# What is expected
Images aside, return all the entries exactly.
=== Begin Enclosure ===
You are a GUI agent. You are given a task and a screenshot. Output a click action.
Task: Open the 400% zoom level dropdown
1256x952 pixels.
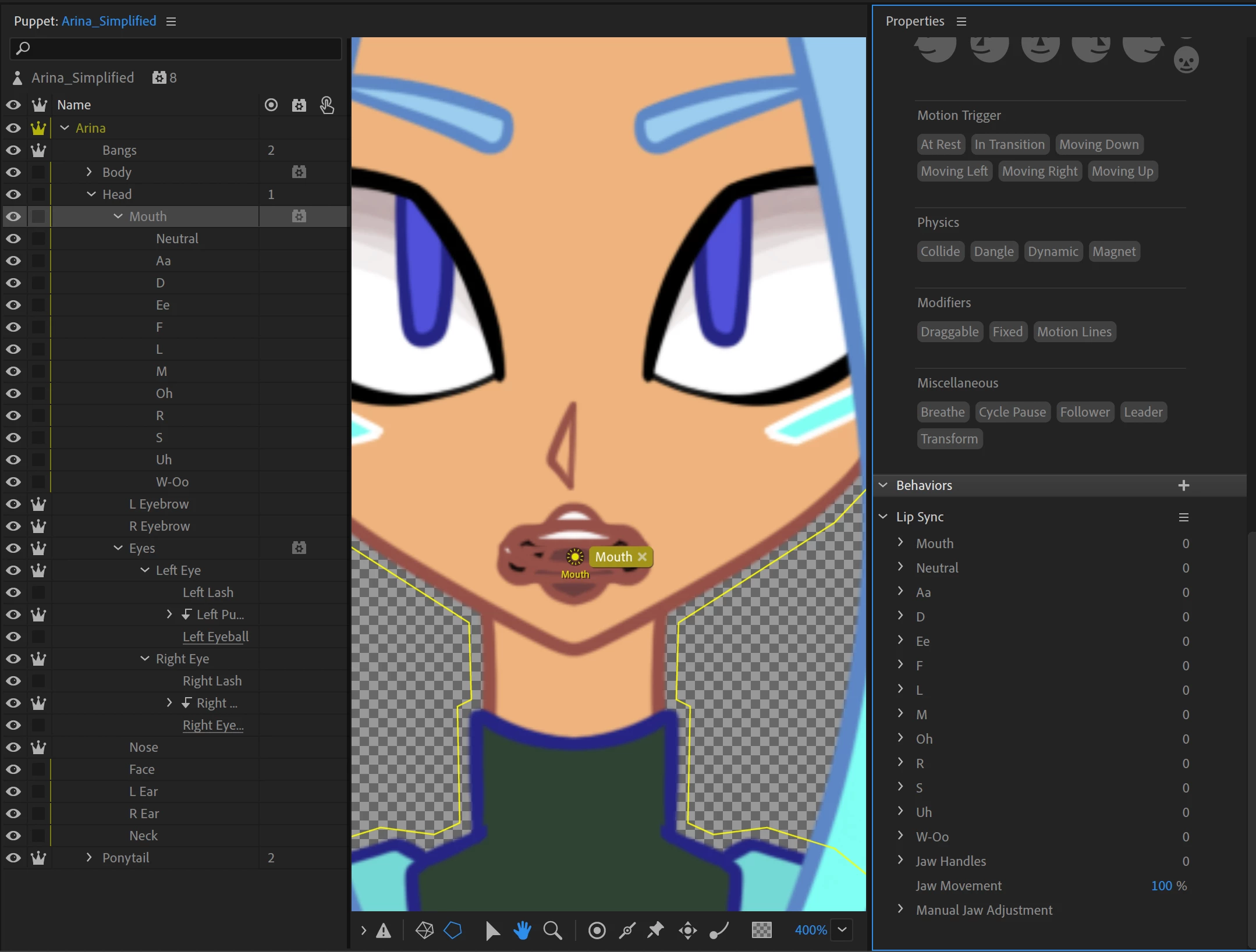click(x=842, y=930)
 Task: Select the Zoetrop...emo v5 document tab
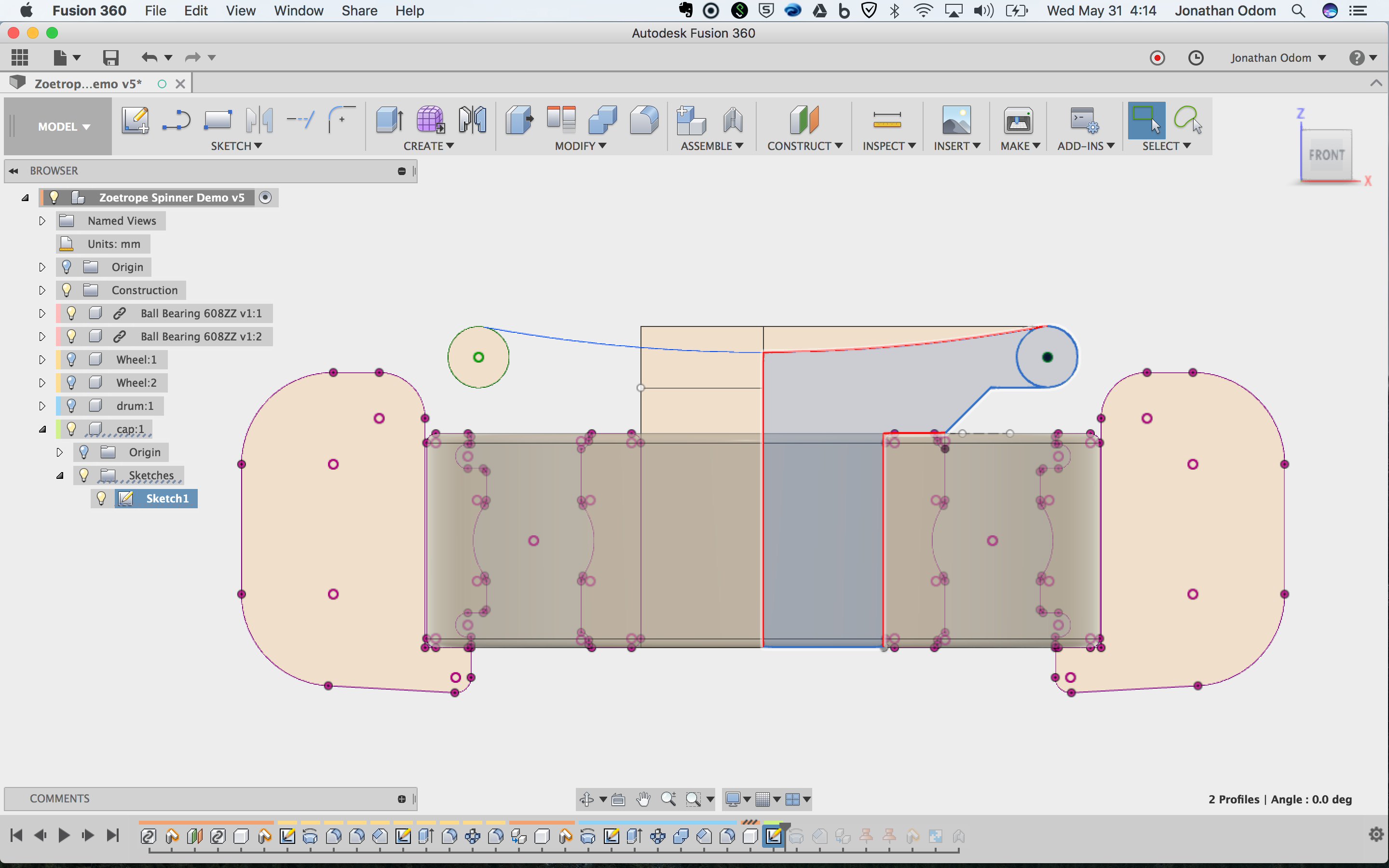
=== End Enclosure ===
# Response below
You are a GUI agent. You are given a task and a screenshot. Output a click action.
Task: Open the 400% zoom level dropdown
1256x952 pixels.
click(x=842, y=930)
 Task: Select the Zoetrop...emo v5 document tab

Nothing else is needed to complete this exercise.